ABOUT THIS EXERCISE →
Skip the pictures. Give all the data again exactly.
::: EXERCISE DATA :::
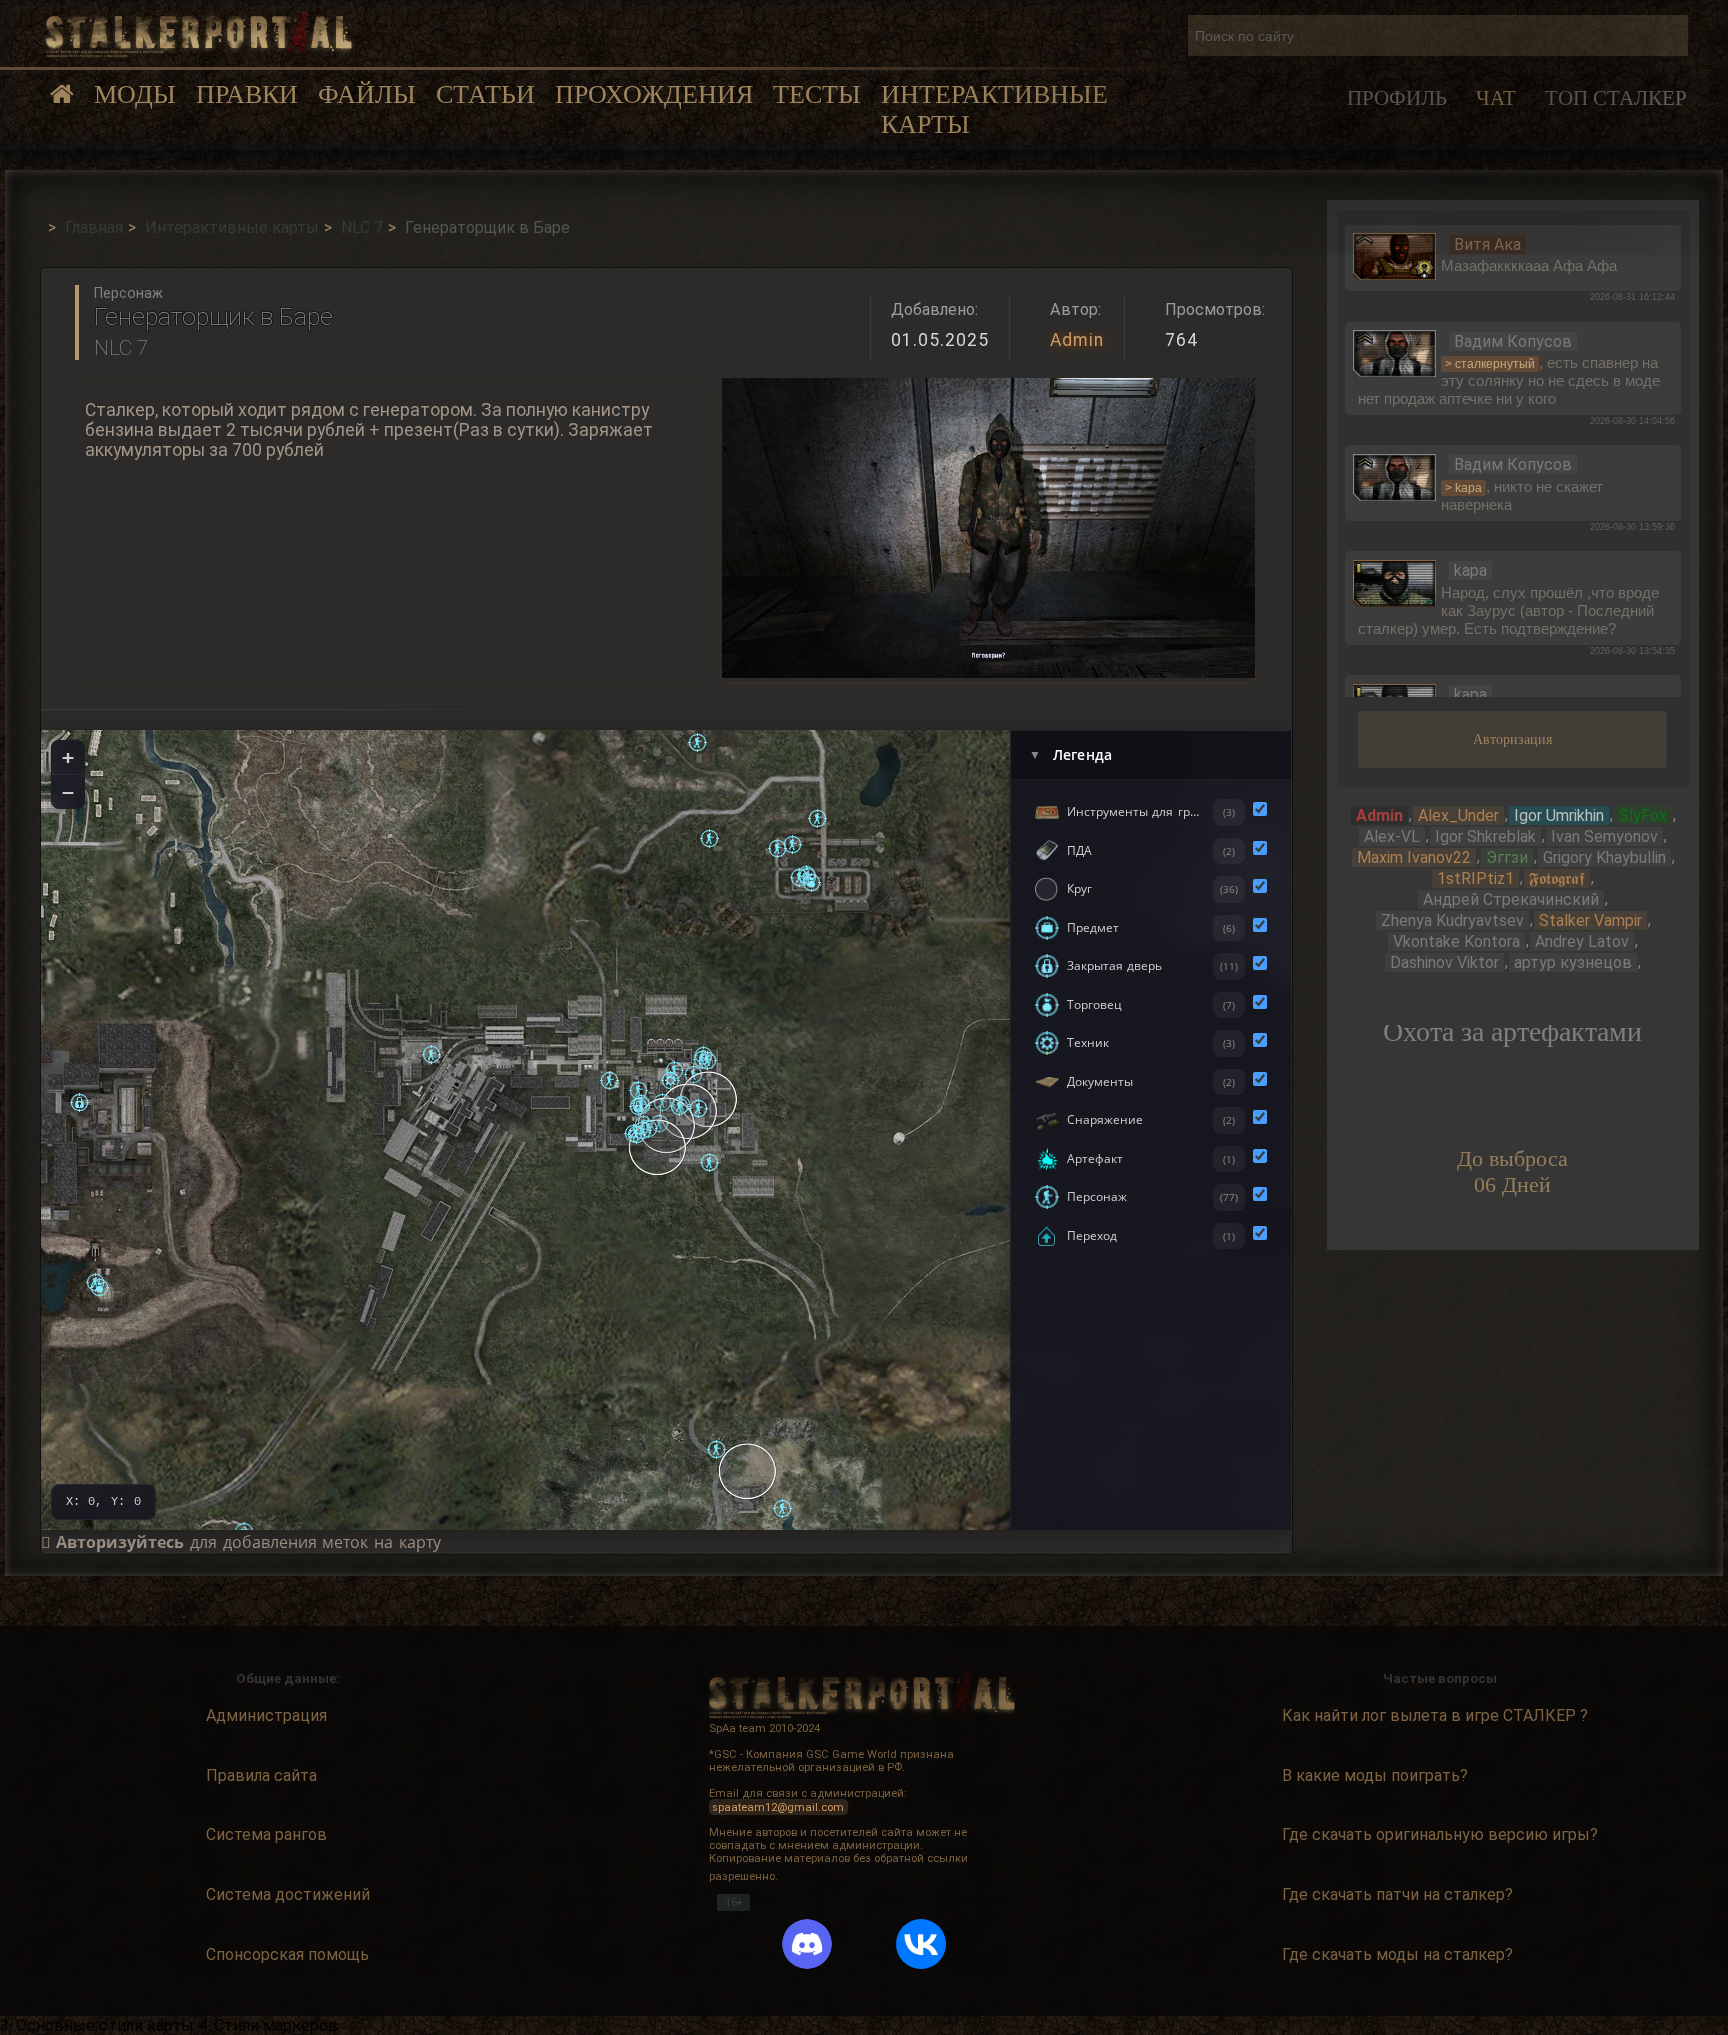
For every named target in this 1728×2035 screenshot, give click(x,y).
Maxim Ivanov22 (1414, 857)
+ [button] (68, 757)
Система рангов (266, 1834)
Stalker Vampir (1590, 920)
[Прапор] (716, 1449)
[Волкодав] (431, 1054)
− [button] (68, 792)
:::
ANSWER SECTION →
For every named target in this 1728×2035 screenshot, give click(x,y).
Maxim Ivanov22 (1414, 857)
+ [button] (68, 757)
Система рангов (266, 1834)
Stalker Vampir (1590, 920)
[Прапор] (716, 1449)
[Волкодав] (431, 1054)
− [button] (68, 792)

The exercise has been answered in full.